MATERIAL SUPPLIED:
====

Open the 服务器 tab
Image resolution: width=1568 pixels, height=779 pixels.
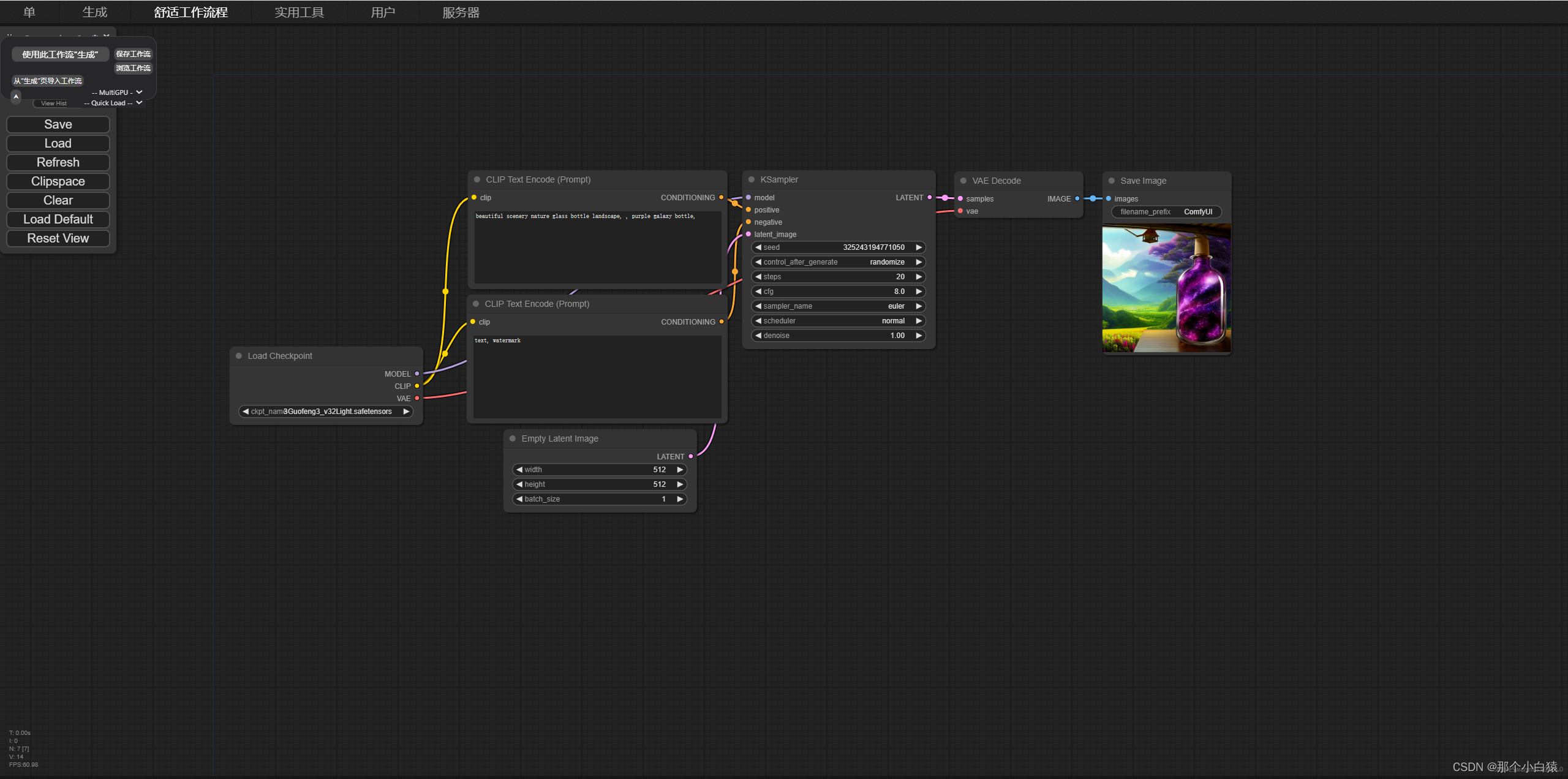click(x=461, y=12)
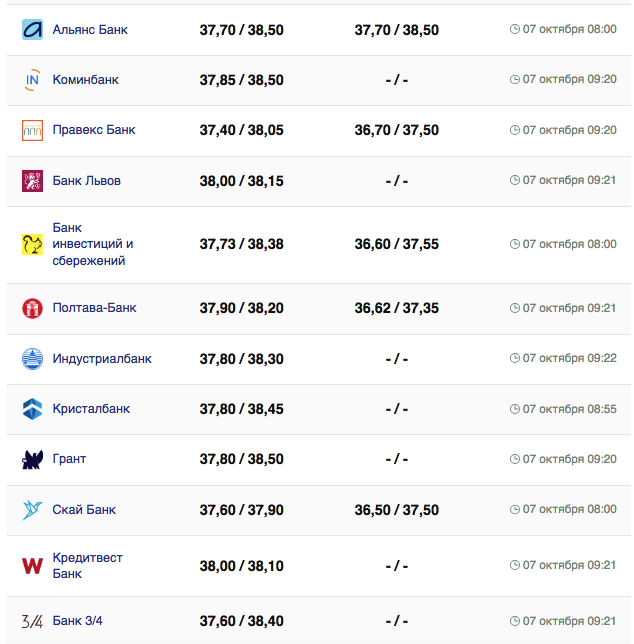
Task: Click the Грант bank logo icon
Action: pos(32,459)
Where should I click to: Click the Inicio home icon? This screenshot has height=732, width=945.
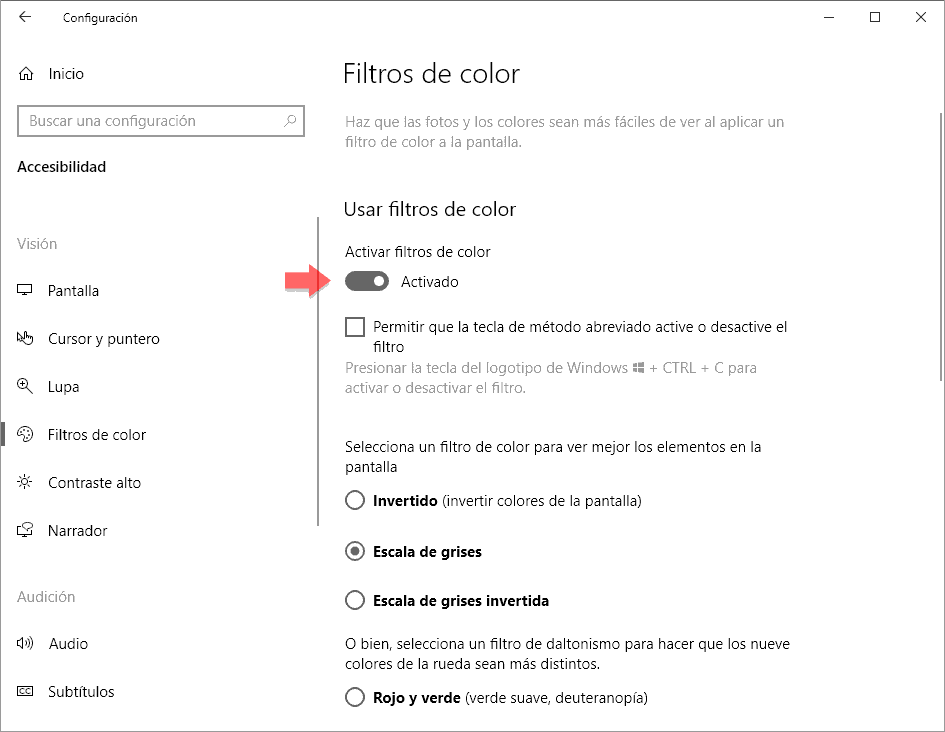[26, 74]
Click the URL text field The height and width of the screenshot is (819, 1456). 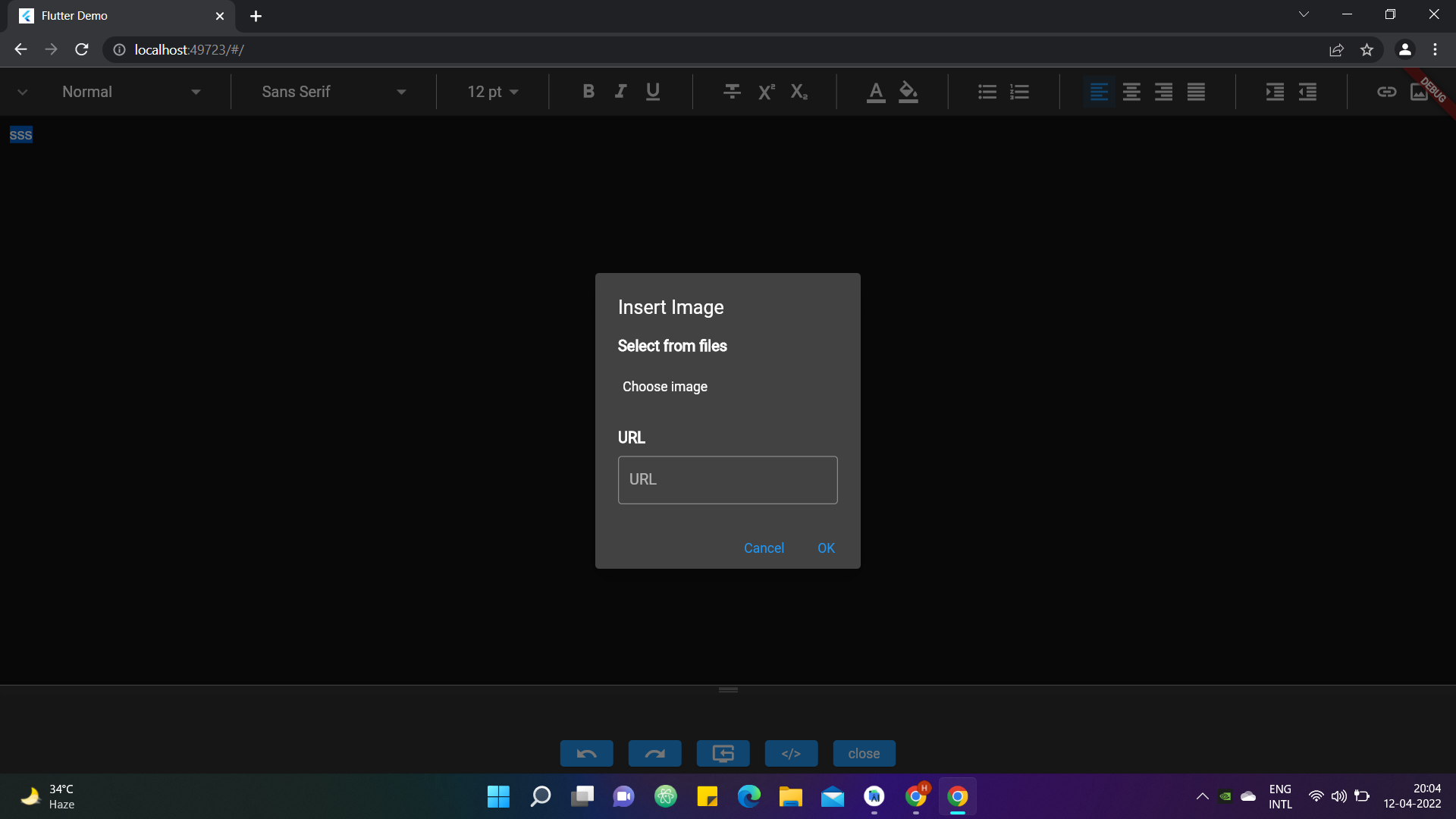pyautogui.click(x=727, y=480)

====

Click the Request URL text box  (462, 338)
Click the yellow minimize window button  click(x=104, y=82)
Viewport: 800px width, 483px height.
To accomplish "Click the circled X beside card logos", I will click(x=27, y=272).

====

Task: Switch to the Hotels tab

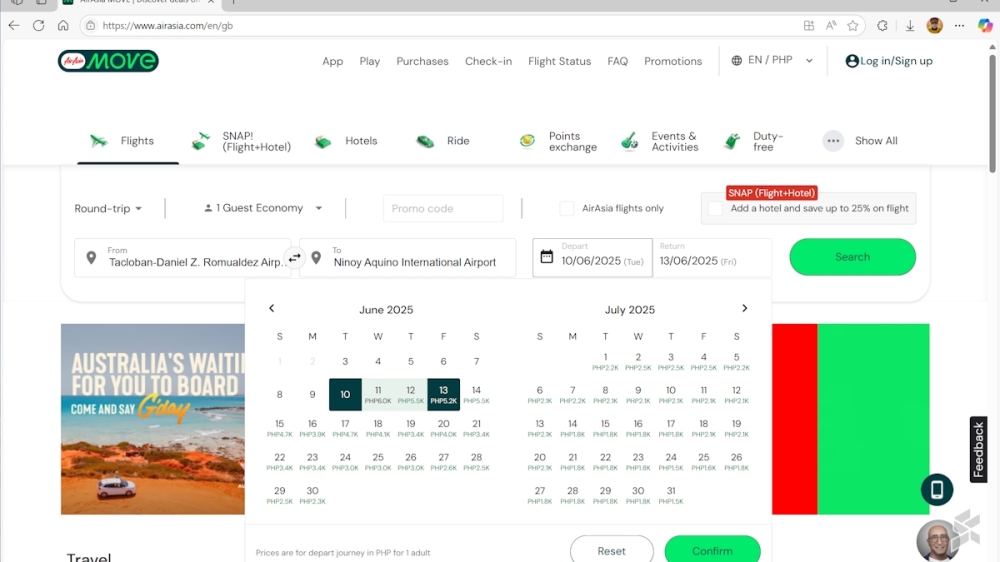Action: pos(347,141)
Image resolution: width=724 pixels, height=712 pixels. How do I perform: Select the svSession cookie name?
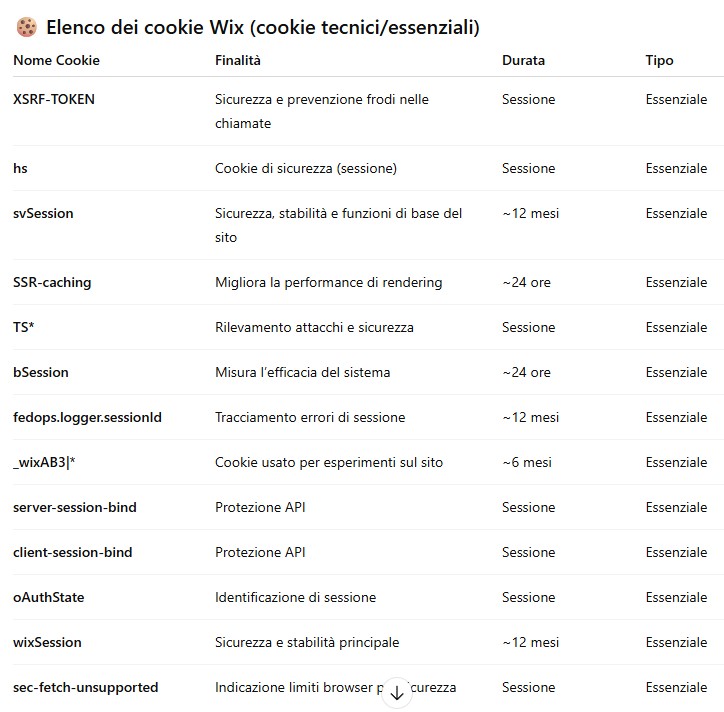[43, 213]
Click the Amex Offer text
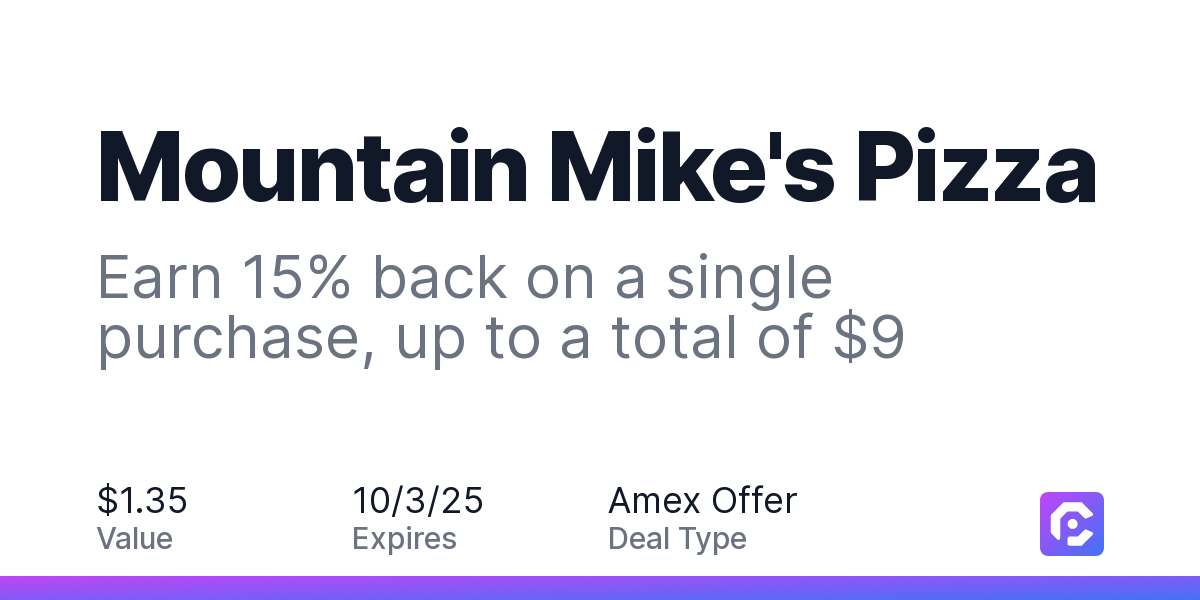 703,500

====

TASK OBJECTIVE: Count how many lines of the records above contain the string "resolution", matching case exactly, and reply with only that number.

RESULT OF THIS TASK: 2